**Data for processing**.

======

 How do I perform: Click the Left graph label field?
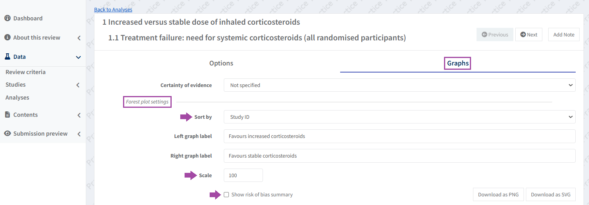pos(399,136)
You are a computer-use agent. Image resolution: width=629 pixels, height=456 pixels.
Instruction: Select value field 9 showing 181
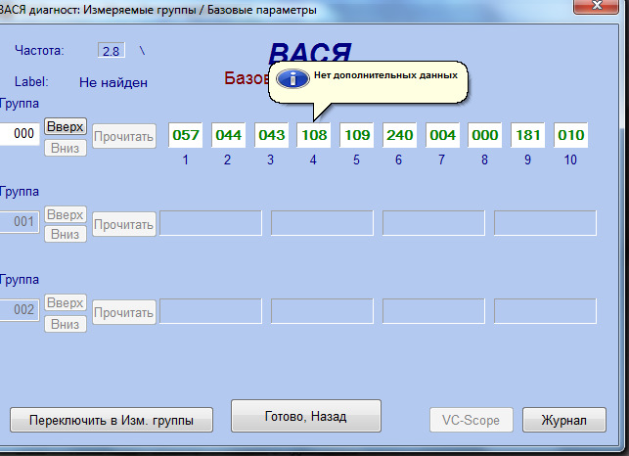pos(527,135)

======

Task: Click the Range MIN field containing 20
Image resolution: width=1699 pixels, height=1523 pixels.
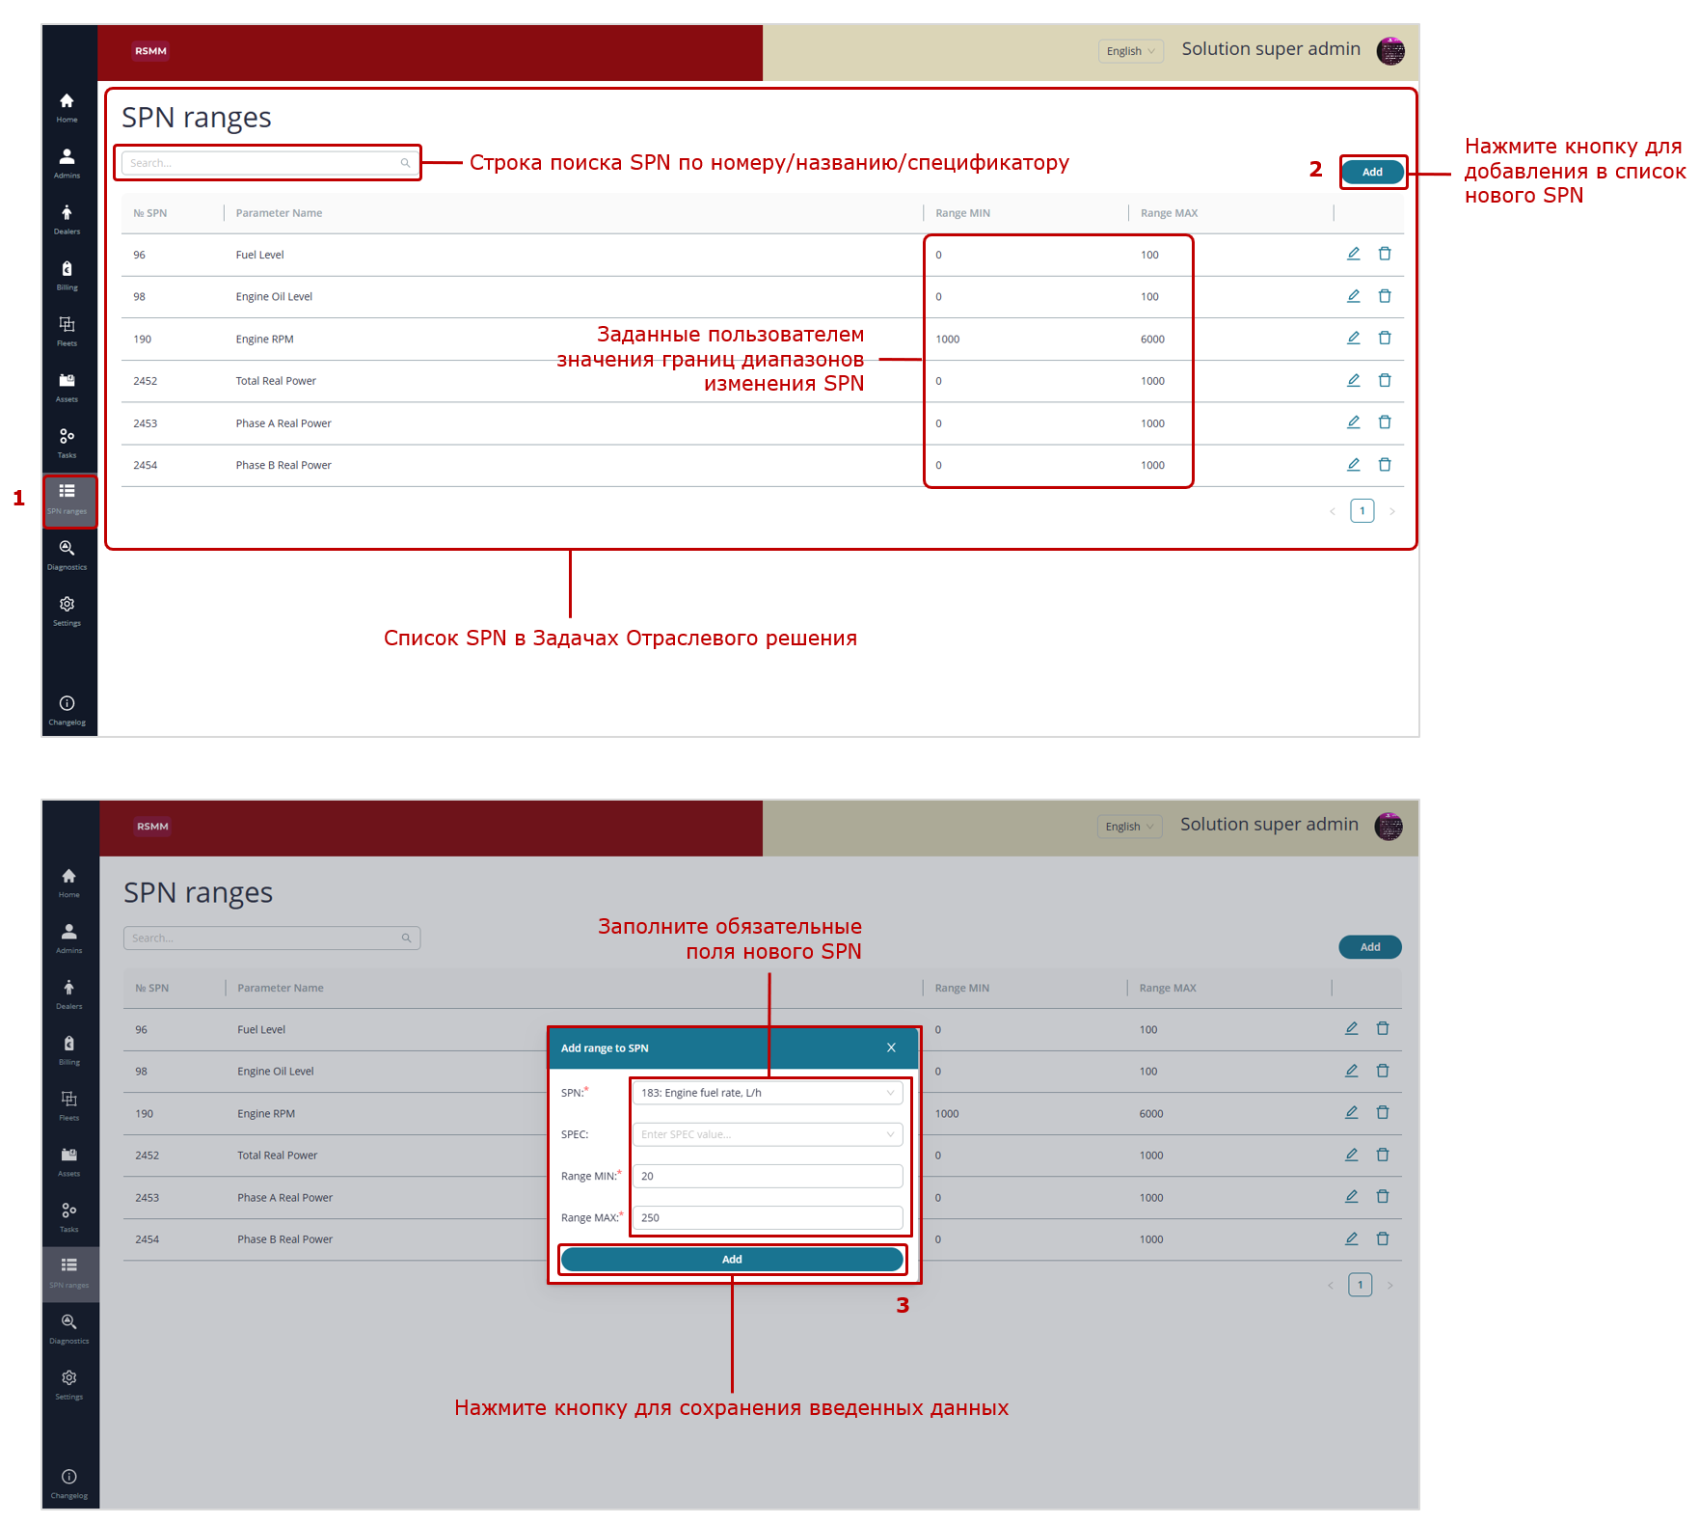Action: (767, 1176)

======

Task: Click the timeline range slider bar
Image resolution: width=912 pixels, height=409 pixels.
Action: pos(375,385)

======

**Exercise objective**.
Among the lines of the data above, some may hold the word "Task"; report how many, as a single number.

**Answer box**.
2